Hub City Sounds showcases best of Central Jersey dance scene

Kelli McGovern and Mandy Stallings dance in "This is Where I Live."

Kelli McGovern and Mandy Stallings dance in “This Is Where I Live,” by choreographer Cleo Mack.

Hold on — don’t toss the sunscreen yet. Summer isn’t over while the free performances hold out. In New Brunswick, that means summer doesn’t end until Sept. 26, the last day of the Hub City Sounds festival, which regales the public with cultural attractions presented free-of-charge in local parks and theaters. (Visit for details.)

Six dance companies joined the festival lineup on Saturday, when the program at the George Street Playhouse was called “Motion: Best of Central New Jersey Dance.” Curated by Lauren Connolly of CoLAB Arts, the groups offered small but tempting samples of their repertory. Most of the pieces were solos or duets, yet they varied widely in style. The presentations ranged from Claire Porter’s zany movement monologues to “St. Petersburg Waltz,” a haunting solo of remembrance choreographed by Sean Curran; and from the romantic airs of Roxey Ballet’s “Narcisa” to the interlocking figures of “This is Where I Live,” a plotless duet by Cleo Mack.

Dancers and choreographers Loretta Fois and Sabatino Verlezza opened the program with a light-hearted piece designed to appeal to anyone whose hopes of connecting have ever been frustrated by an automated phone system. In “For Support, Please Press All Buttons,” guest artist Lisa Grimes sits to one side absorbed in monitoring her computer screen, while Fois and Verlezza frolic around (and dangerously over and between) the cords of two old-fashioned telephones stretched between chairs.

Claire Porter doesn’t need props in her inspired solo “Diorama Moment,” in which she plays a museum guide leading a tour group past a giant painting. In fact, she does better without them. While delivering her spiel, she stumbles, gambols and pirouettes. Yet the charm of this piece resides as much in what we can’t see. The invisible diorama she points to is apparently limitless; and as she describes its details, the pageant of history curls around and the picture eerily begins to reflect the present.

Dancer Bryan Maitland is a long-time member of Freespace Dance, and his solo excerpted from “One Constant Change” underscores his stalwart energy as he stretches and contracts his body, rolls furiously across the floor or pauses momentarily suspended.

Twirling on pointe in a bell-shaped, satin gown, Roxey Ballet’s Tara Seymour seems to belong to a different world. Yet her encounter with a bare-chested Giovanni Ravelo, in “Narcisa,” is impassioned. Standing face to face, they mirror each other’s gestures; but then he turns away from her and she presses against his back as if he were a wall. Her personal drama needs to exhaust itself before he can return to claim her.

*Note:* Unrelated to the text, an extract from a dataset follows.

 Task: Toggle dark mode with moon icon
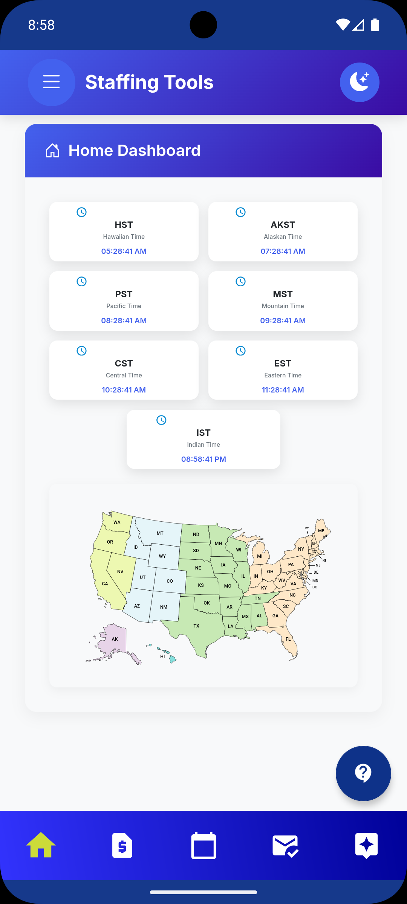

Porter takes the spotlight again, whipping herself around with questions great and small (the meaning of life or sour cream?) in another hilarious solo called “Current Events.” Then it’s time for the “St. Petersburg Waltz.” 10 Hairy Legs soloist Robert Mark Burke has been performing Curran’s piece for at least a year, and now it fits him like his own skin. Giving an understated yet profound performance, he negotiates a shifting boundary between dance and drama. The music is by Meredith Monk, and the dance pays tribute to her grandfather’s struggles. In “St. Petersburg Waltz,” lilting folk-dance steps become a dodgy game of survival, while the soloist’s gestures suggest the trials of war and persecution.

In “This Is Where I Live,” choreographer Cleo Mack also finds herself in a tight spot, this one defined by the intense relationship between two women. Mandy Stallings points to the floor around her feet, as if signaling the presence of an invisible boundary. Yet when she and Kelli McGovern intersect, Mack’s athletic choreography leaves little room for personal space.